(Stored data)
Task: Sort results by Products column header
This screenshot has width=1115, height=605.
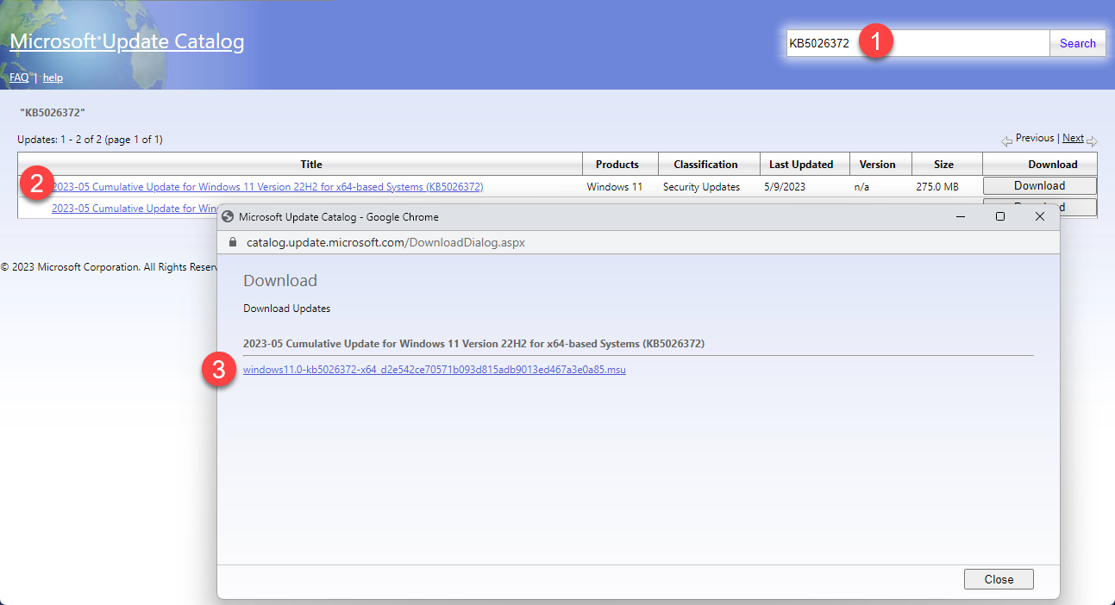Action: tap(617, 165)
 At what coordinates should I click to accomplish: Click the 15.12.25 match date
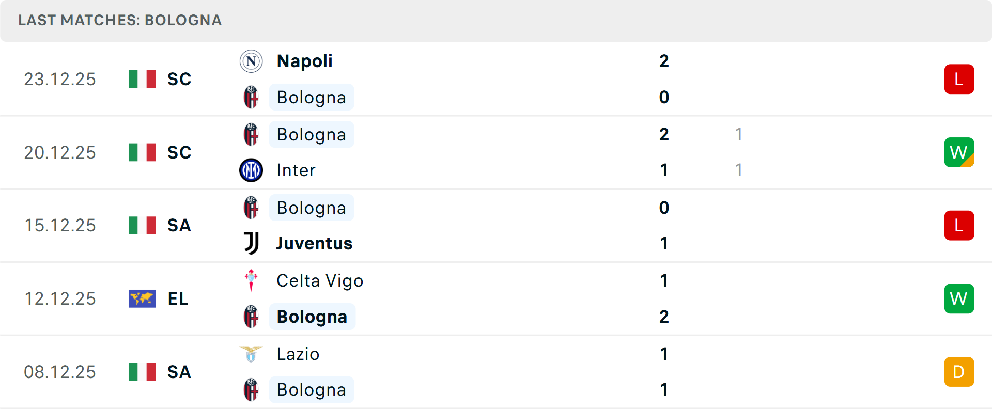pos(60,225)
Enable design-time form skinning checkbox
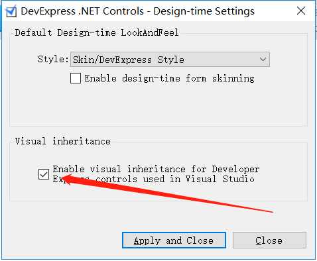 tap(76, 78)
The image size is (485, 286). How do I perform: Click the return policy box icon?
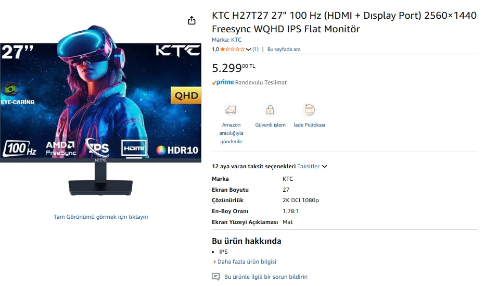coord(309,109)
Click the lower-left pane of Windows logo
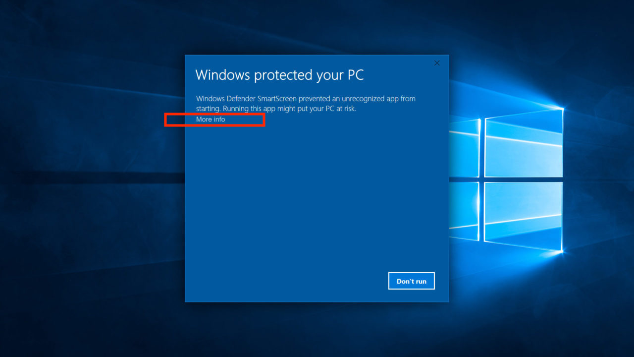Image resolution: width=634 pixels, height=357 pixels. point(464,212)
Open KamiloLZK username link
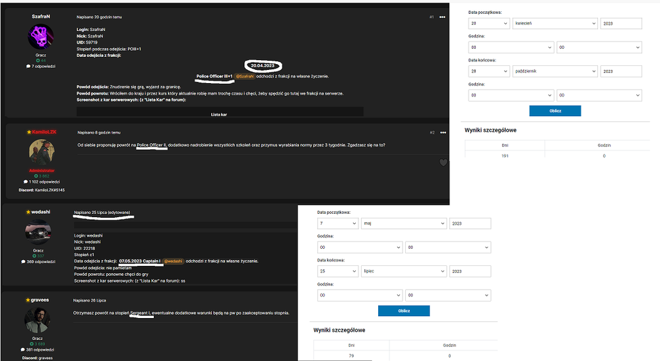The height and width of the screenshot is (361, 660). point(44,132)
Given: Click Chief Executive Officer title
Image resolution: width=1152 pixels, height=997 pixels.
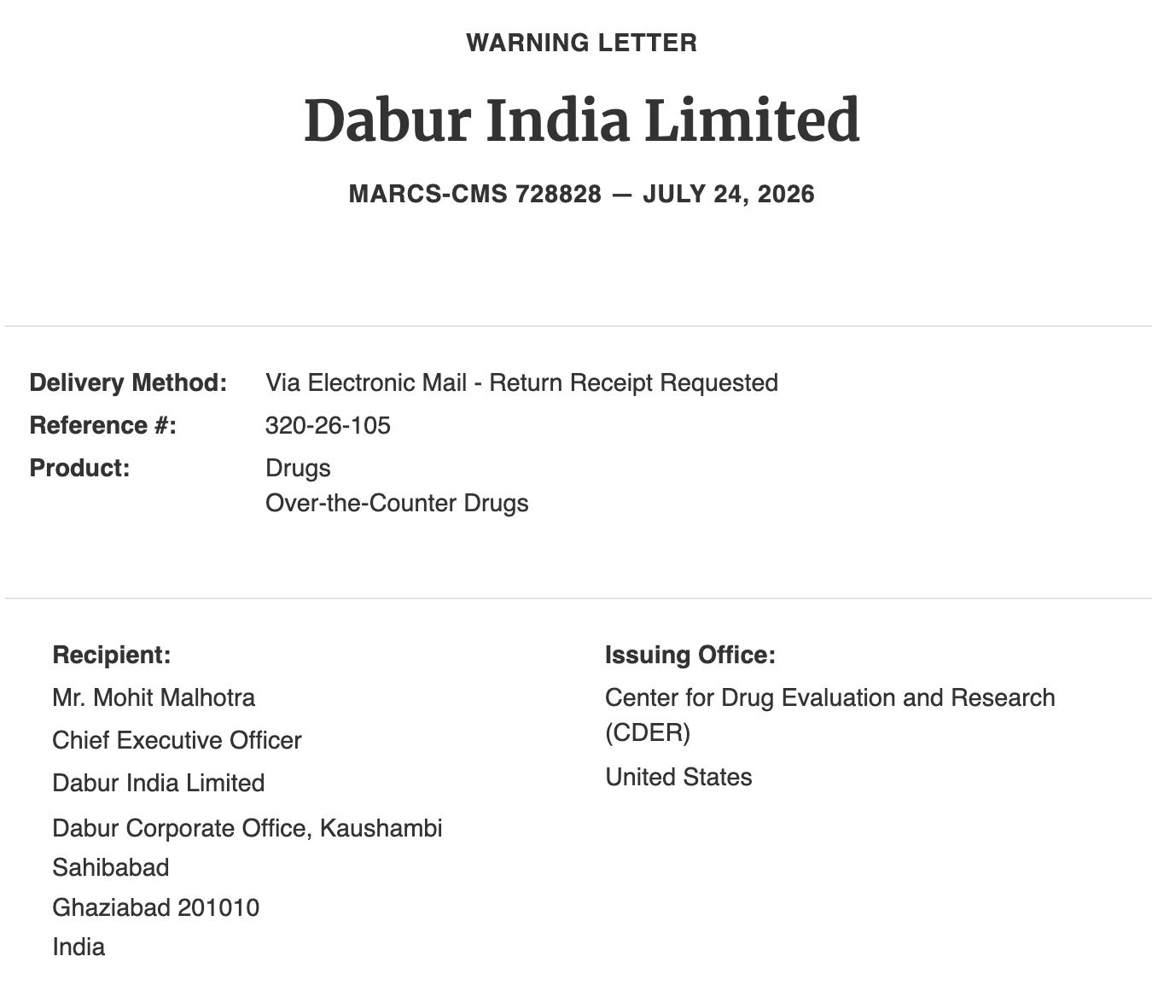Looking at the screenshot, I should [177, 740].
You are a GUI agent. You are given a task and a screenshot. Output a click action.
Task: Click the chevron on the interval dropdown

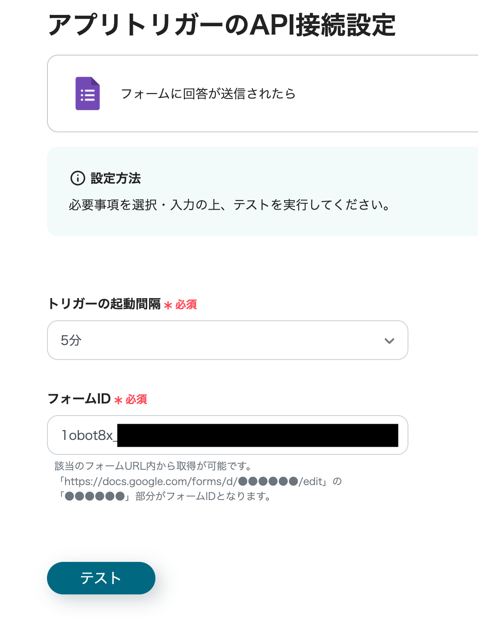(x=389, y=341)
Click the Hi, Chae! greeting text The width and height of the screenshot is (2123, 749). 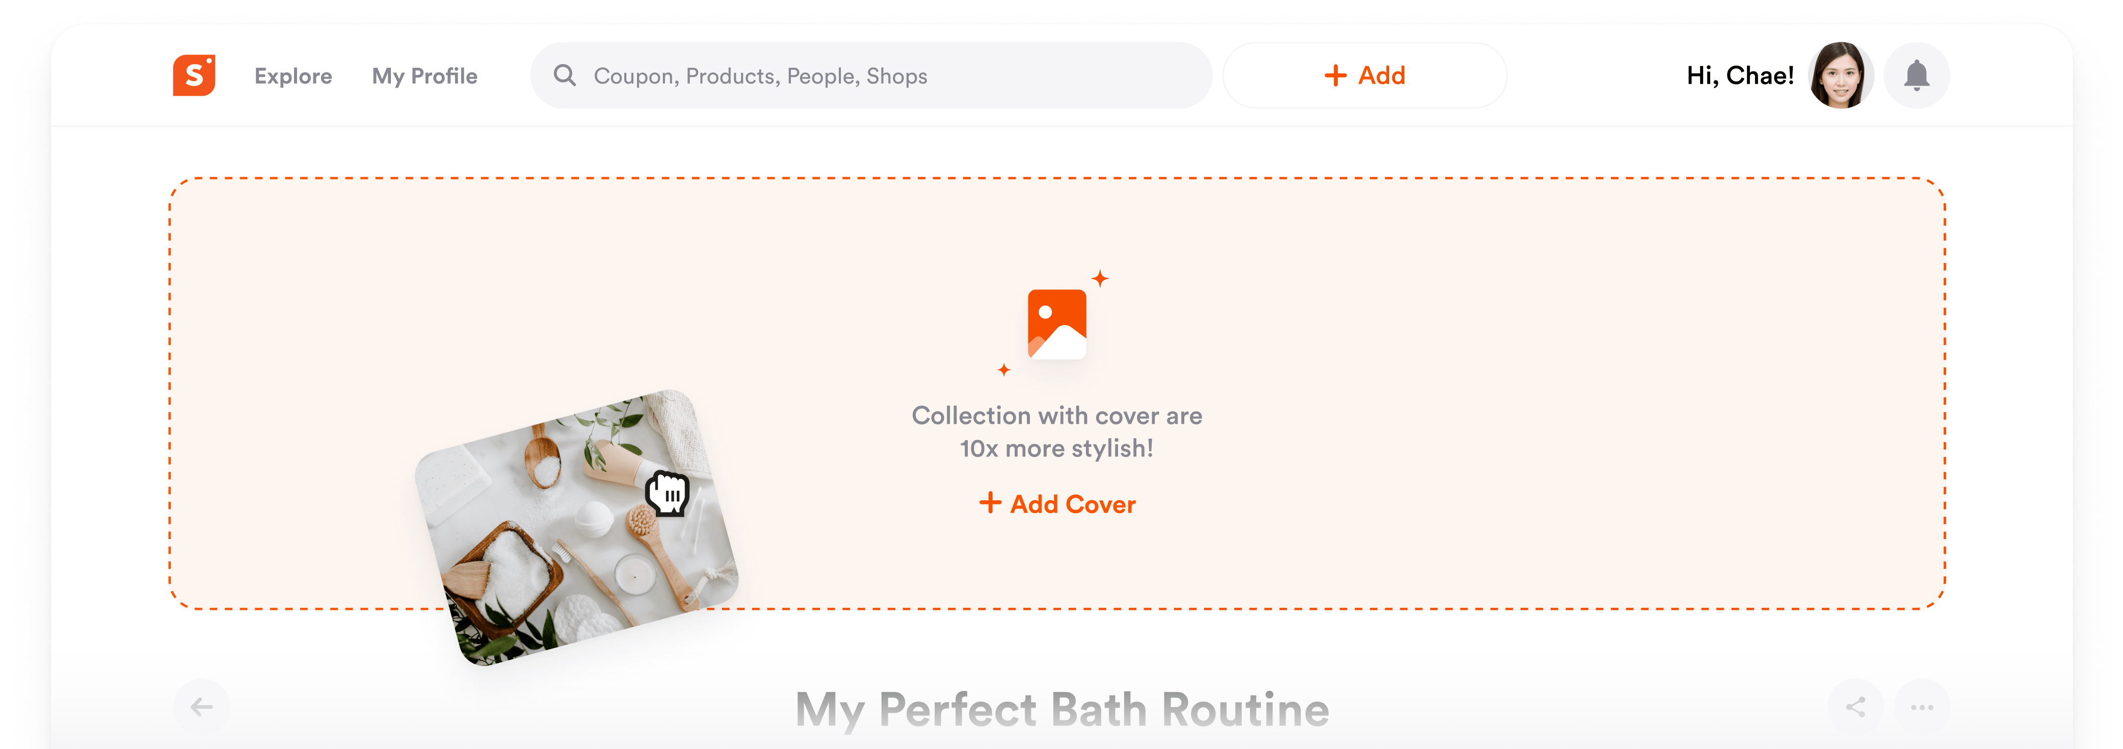point(1740,75)
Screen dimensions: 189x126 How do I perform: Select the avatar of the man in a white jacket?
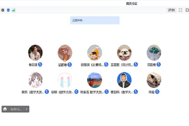tap(35, 53)
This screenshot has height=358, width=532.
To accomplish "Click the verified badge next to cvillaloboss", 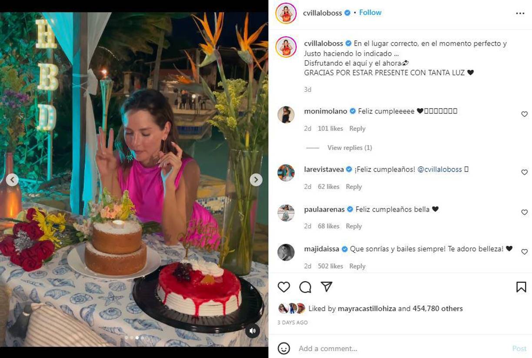I will pos(346,13).
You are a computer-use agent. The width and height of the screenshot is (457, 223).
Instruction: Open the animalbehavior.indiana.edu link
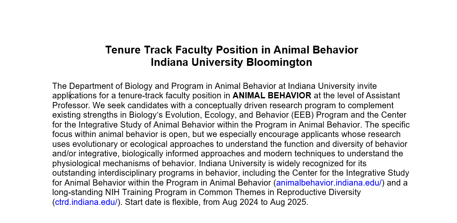click(x=329, y=183)

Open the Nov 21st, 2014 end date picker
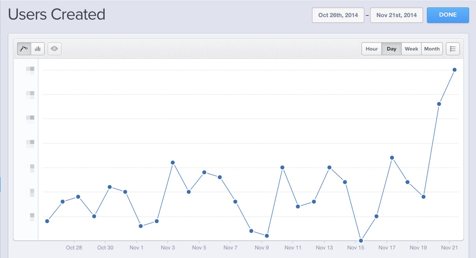(x=397, y=15)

Work request:
Looking at the records above, tally the lines holding "agent" and reply with that number only.

Your solution:
2